- Leader: Andriy Novytskyi
- Founded: October 24, 2018
- Headquarters: Uzhhorod, Ukraine
- Ideology: Regionalism
- Verkhovna Rada: 0 / 450
- Zakarpattia Oblast Council: 12 / 64
- Regions: 354 / 43,122

= Native Zakarpattia =

Ukrainian political party

Native Zakarpattia (Рідне Закарпаття) is a political party in Zakarpattia Oblast, western Ukraine. Founded in 2018, its leader is Andriy Novytskyi. It holds a plurality of 12 seats on the Zakarpattia Oblast Council won in the 2020 Ukrainian local elections, making it the largest regional party in Zakarpattia. The party was founded by four Ukrainian MPs from the Dovira faction.
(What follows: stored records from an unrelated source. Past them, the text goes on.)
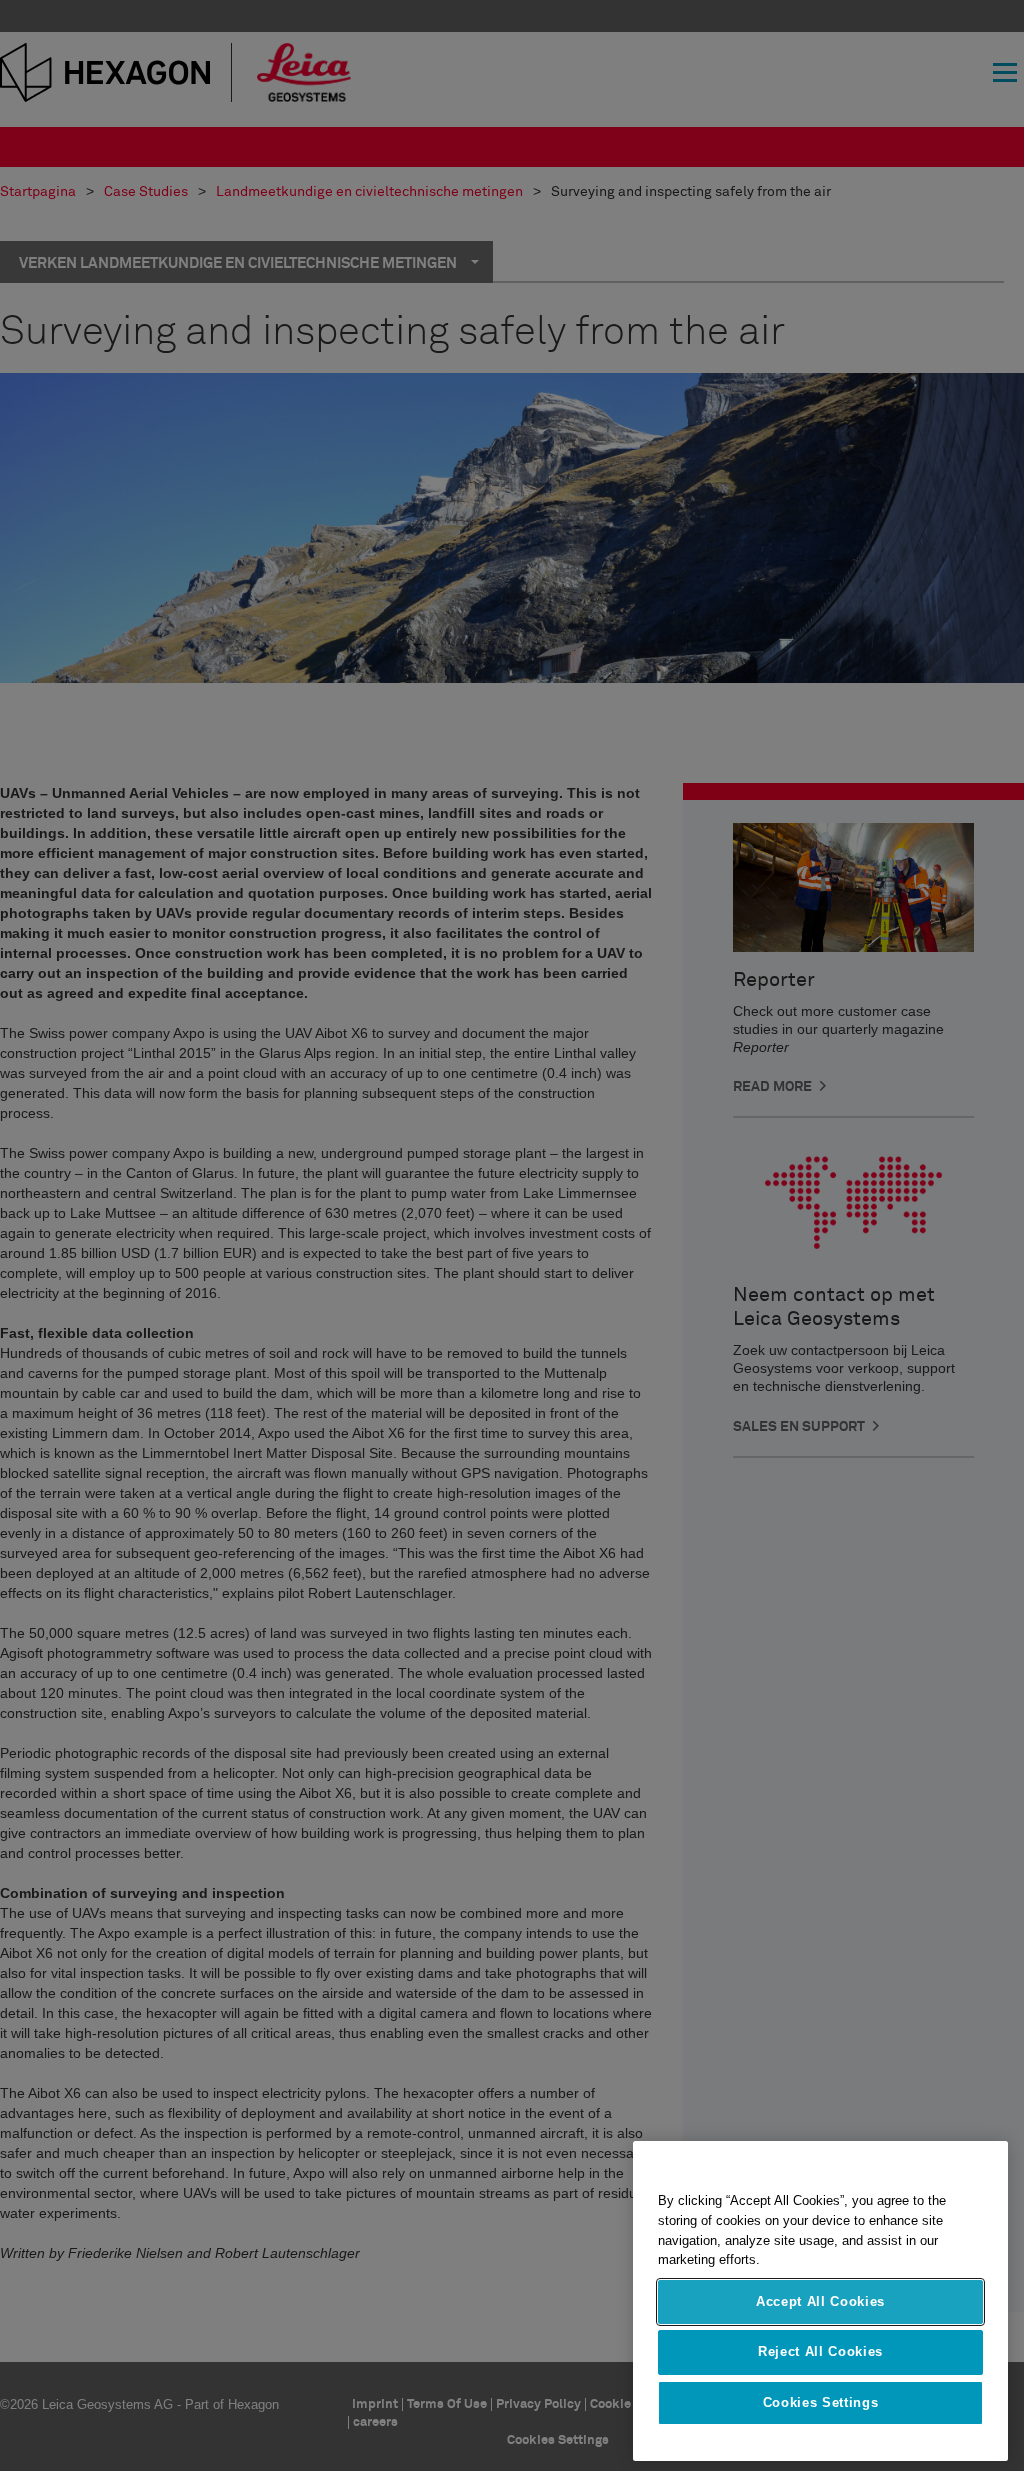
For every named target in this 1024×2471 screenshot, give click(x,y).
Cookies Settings (821, 2402)
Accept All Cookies (820, 2301)
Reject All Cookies (820, 2351)
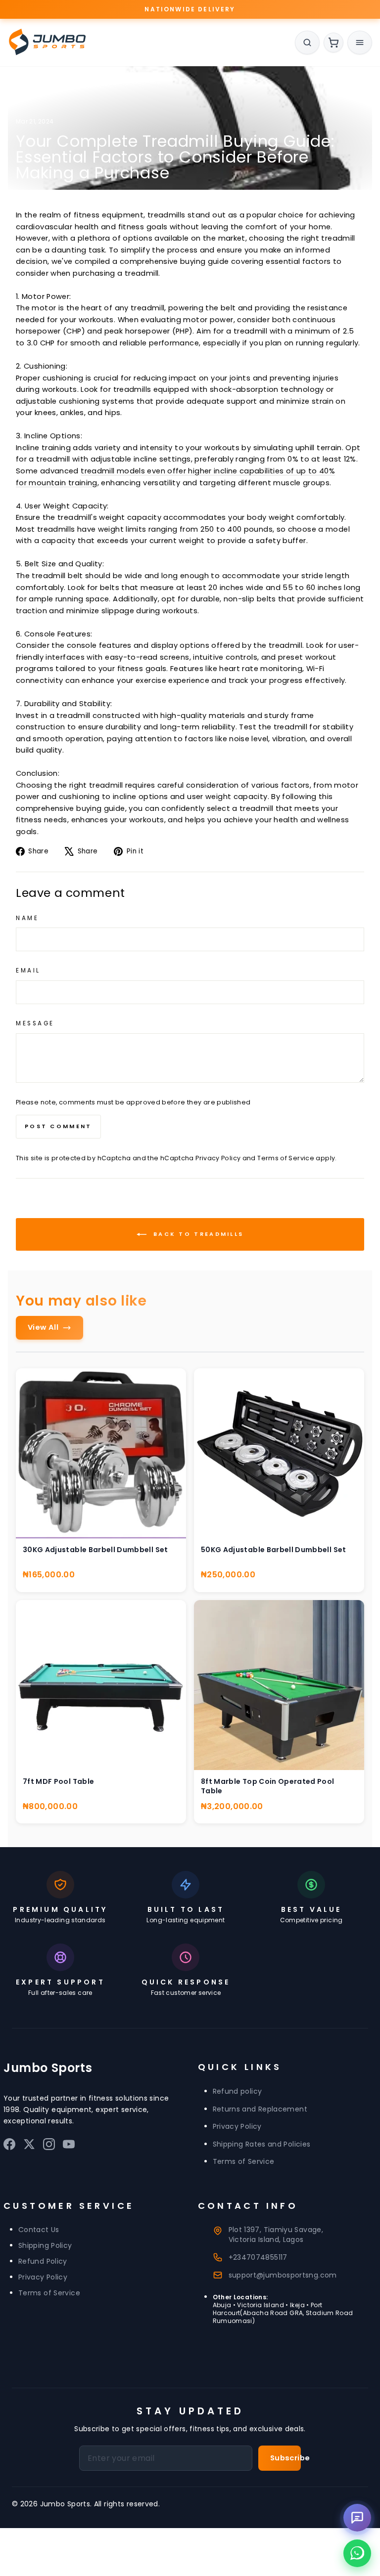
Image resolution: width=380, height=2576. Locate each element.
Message (35, 1023)
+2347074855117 (258, 2257)
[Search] (307, 42)
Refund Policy (42, 2261)
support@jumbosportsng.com (283, 2275)
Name (27, 918)
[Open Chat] (357, 2518)
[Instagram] (49, 2146)
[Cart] (333, 42)
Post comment (58, 1126)
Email (28, 970)
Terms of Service (285, 1158)
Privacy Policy (217, 1158)
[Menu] (359, 42)
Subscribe (285, 2458)
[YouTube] (69, 2146)
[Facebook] (9, 2146)
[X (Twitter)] (29, 2146)
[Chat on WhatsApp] (357, 2553)
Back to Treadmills (197, 1234)
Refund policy (237, 2091)
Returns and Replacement (260, 2109)
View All (43, 1327)
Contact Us (38, 2230)
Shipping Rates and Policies (262, 2144)
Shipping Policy (45, 2245)
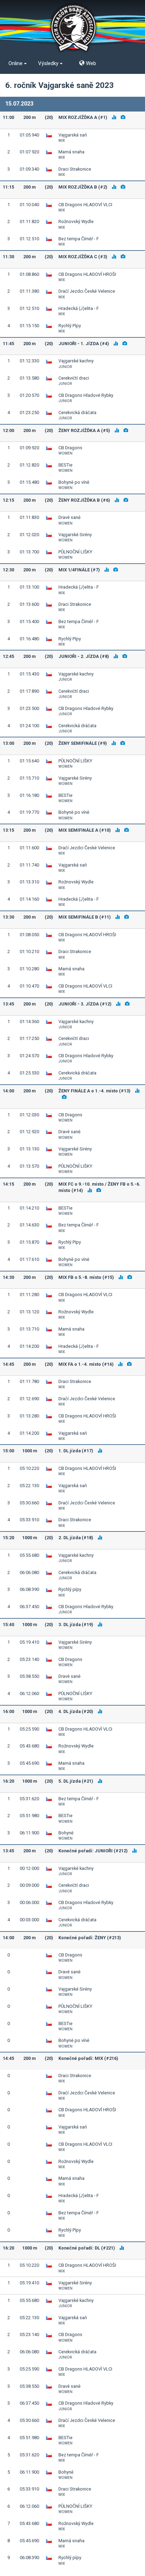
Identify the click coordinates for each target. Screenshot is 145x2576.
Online (16, 63)
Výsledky (49, 63)
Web (90, 63)
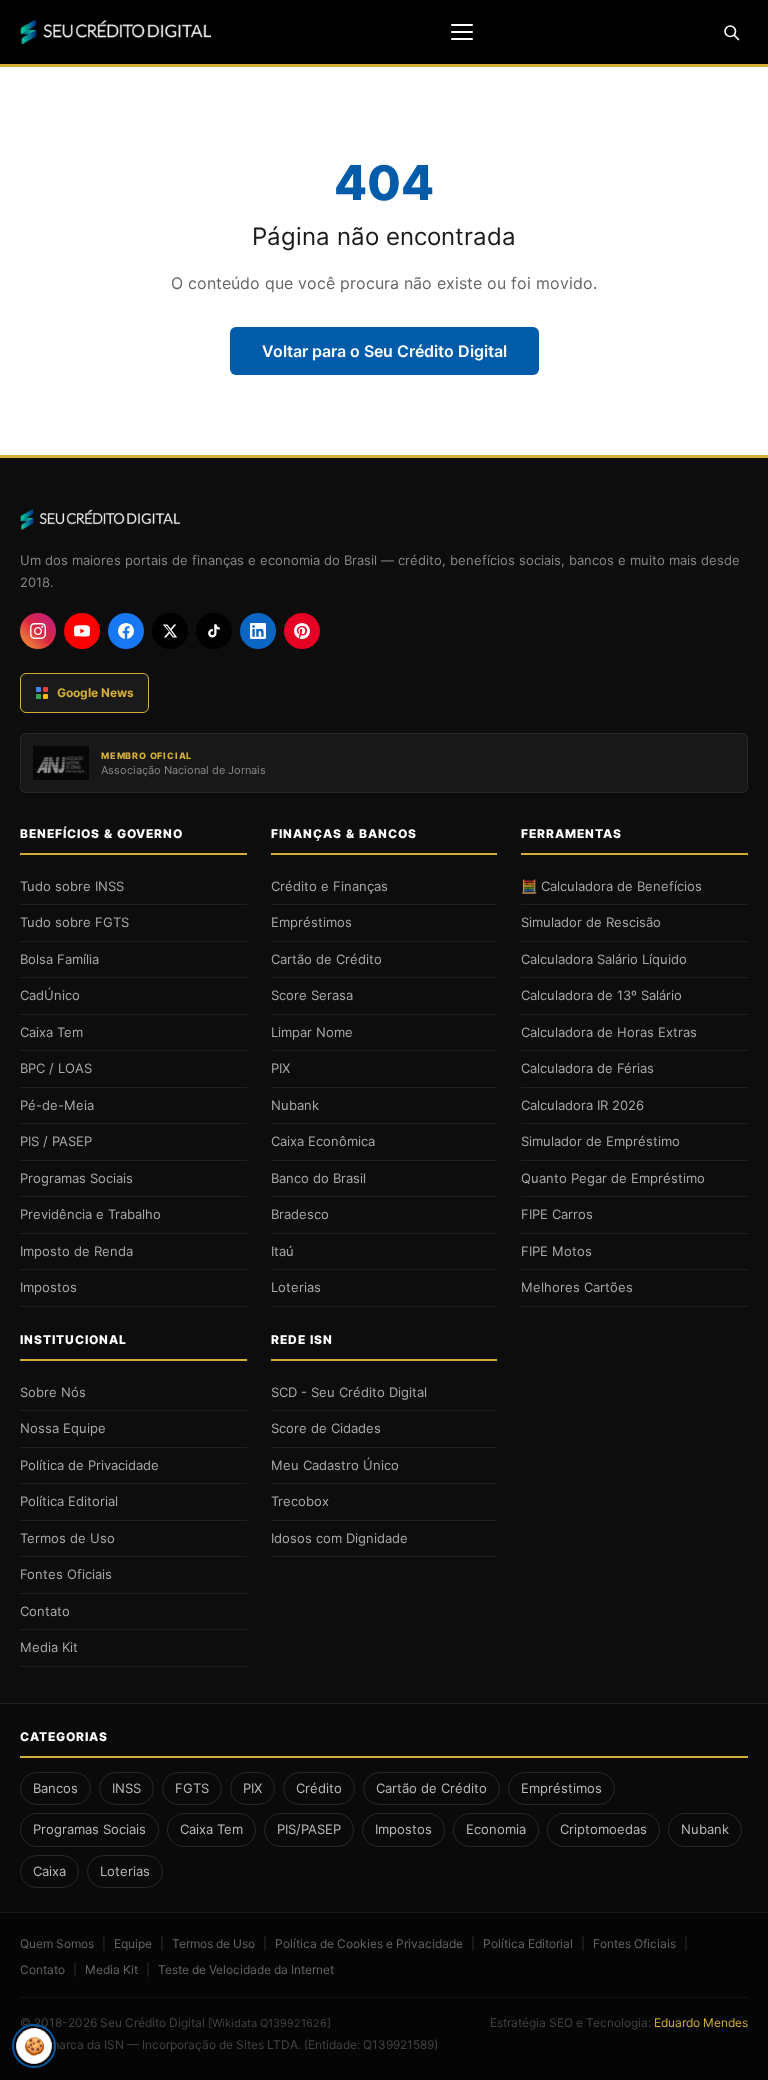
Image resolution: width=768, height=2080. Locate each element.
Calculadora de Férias (587, 1068)
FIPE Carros (557, 1214)
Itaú (282, 1251)
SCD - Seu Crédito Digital (349, 1392)
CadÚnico (50, 995)
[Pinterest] (302, 631)
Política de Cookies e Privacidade (369, 1943)
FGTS (192, 1788)
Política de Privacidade (89, 1465)
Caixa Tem (51, 1032)
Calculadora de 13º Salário (601, 995)
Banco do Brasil (318, 1178)
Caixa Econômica (323, 1141)
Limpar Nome (312, 1032)
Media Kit (49, 1647)
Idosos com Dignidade (339, 1538)
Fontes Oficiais (66, 1574)
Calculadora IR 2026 (582, 1105)
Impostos (48, 1287)
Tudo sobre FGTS (74, 922)
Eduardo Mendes (701, 2022)
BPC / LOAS (56, 1068)
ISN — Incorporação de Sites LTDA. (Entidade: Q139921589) (271, 2044)
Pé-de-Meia (57, 1105)
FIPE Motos (556, 1251)
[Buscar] (731, 32)
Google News (95, 692)
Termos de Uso (67, 1538)
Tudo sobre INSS (72, 886)
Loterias (296, 1287)
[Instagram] (38, 631)
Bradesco (300, 1214)
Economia (496, 1829)
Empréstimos (311, 922)
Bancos (55, 1788)
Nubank (295, 1105)
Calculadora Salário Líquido (604, 959)
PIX (280, 1068)
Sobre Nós (53, 1392)
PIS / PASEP (56, 1141)
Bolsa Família (59, 959)
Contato (45, 1611)
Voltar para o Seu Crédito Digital (384, 351)
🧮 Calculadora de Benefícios (611, 886)
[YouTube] (82, 631)
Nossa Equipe (63, 1428)
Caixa (49, 1871)
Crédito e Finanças (329, 886)
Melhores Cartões (577, 1287)
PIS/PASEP (309, 1829)
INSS (126, 1788)
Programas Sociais (76, 1178)
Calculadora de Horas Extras (609, 1032)
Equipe (133, 1943)
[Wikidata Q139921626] (269, 2023)
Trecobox (300, 1501)
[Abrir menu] (462, 32)
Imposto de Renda (76, 1251)
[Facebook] (126, 631)
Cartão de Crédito (326, 959)
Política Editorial (69, 1501)
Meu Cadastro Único (335, 1465)
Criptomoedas (603, 1829)
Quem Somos (57, 1943)
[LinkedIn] (258, 631)
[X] (170, 631)
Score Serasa (312, 995)
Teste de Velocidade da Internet (246, 1969)
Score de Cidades (326, 1428)
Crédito (319, 1788)
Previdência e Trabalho (90, 1214)
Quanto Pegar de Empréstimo (613, 1178)
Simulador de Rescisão (591, 922)
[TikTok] (214, 631)
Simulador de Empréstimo (600, 1141)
These four MPs being Vasyl Petiovka, Valerii Lunchenko, Robert Horvat and Vladislav Poliak.

On 25 November 2021 Volodymyr Chubirko of Native Zakarpattia was elected chairman of the Zakarpattia Oblast Council.

On 9 September 2024 party member and member of the Zakarpattia Oblast Council Myroslav Biletskyi was appointed acting Governor of Zakarpattia Oblast.